Mark Steyn comments on the latest idiocy of Michael Mann and gets feedback on the "science" of global warming.
"Happer explained that his beliefs about climate change come from his experience at the Department of Energy, at which Happer said he supervised all non-weapons energy research, including climate change research. Managing a budget of more than $3 billion, Happer said he felt compelled to make sure it was being spent properly. 'I would have [researchers] come in, and they would brief me on their topics,' Happer explained. 'They would show up. Shiny faces, presentation ready to go. I would ask them questions, and they would be just delighted when you asked. That was true of almost every group that came in.'"The exceptions were climate-change scientists, he said.

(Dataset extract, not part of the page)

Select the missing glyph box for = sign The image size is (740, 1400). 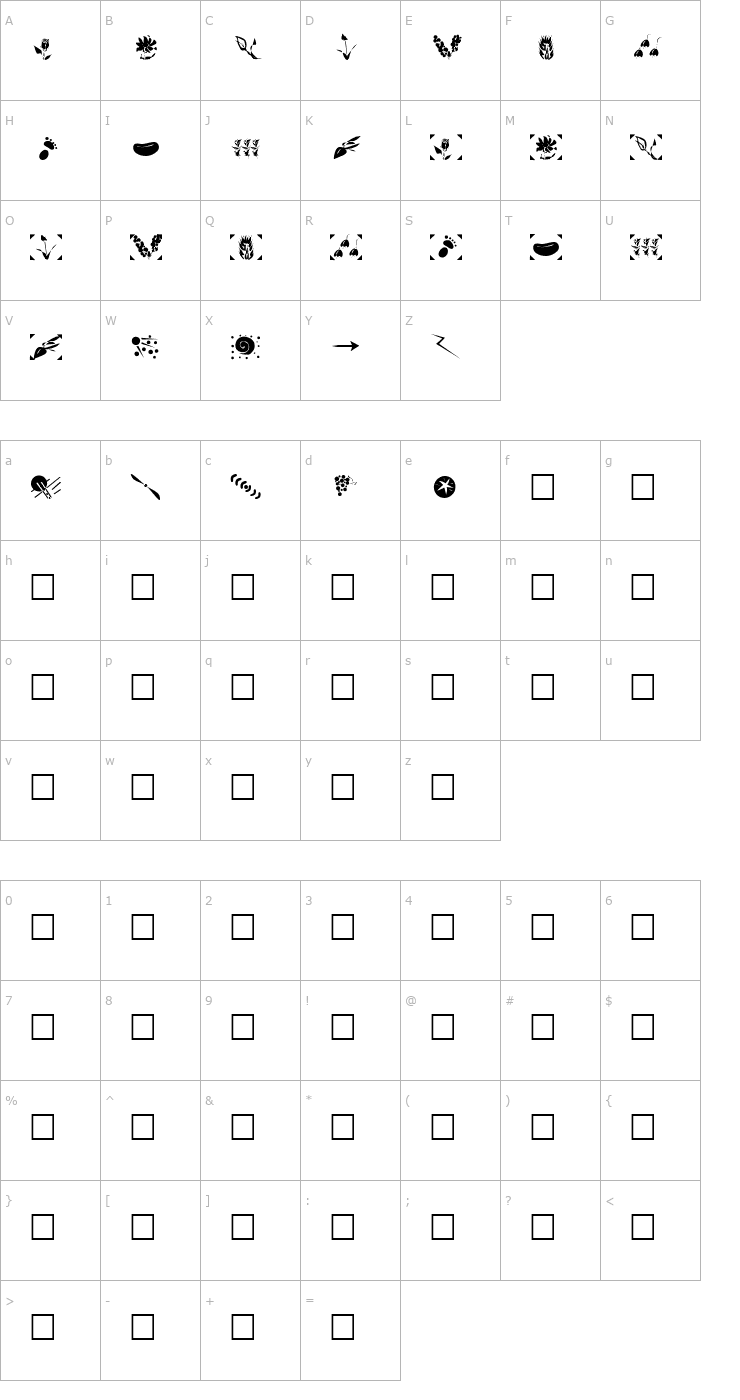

"'They would give me a briefing. It was a completely different experience. I remember one speaker who asked why I wanted to know, why I asked that question. So I said, you know I always ask questions at these briefings ... I often get a much better view of [things] in the interchange with the speaker,' Happer said. 'This guy looked at me and said, "What answer would you like?" I knew I was in trouble then. This was a community even in the early 1990s that was being turned political. [The attitude was] "Give me all this money, and I'll get the answer you like.""Happer said he is dismayed by the politicization of the issue and believes the community of climate-change scientists has become a veritable 'religious cult,' noting that nobody understands or questions any of the science."He noted in an interview that in the past decade, despite what he called 'alarmist' claims, there has not only not been warming, there has in fact been global cooling. He added that climate change scientists are unable to use models to either predict the future or accurately model past events...."'[Climate-change theory has] been extremely bad for science. It's going to give science a really bad name in the future,' he said. 'I think science is one of the great triumphs of humankind, and I hate to see it dragged through the mud in an episode like this.'"The Happer interview avoids all the clutter and disputes about the climate data and the complicated models. Instead, it provides a telling **sociological** observation. (At least it strikes one physicist -- me -- as sociological! It's all about understanding pretty obvious behavior among other humans.) I think Happer's observation is damning of the adherents' community and is consistent with the picture that "Climategate" seemed to reveal.Of course Happer's experience with those "climate-change scientists" was around 1990, so his observations presumably weren't of Michael Mann, who attained prominence only late in that decade. But his experience was consistent with the thesis that, in this arena, we're not really talking about science at all. Instead, I call it "a science-resembling activity done in bad faith.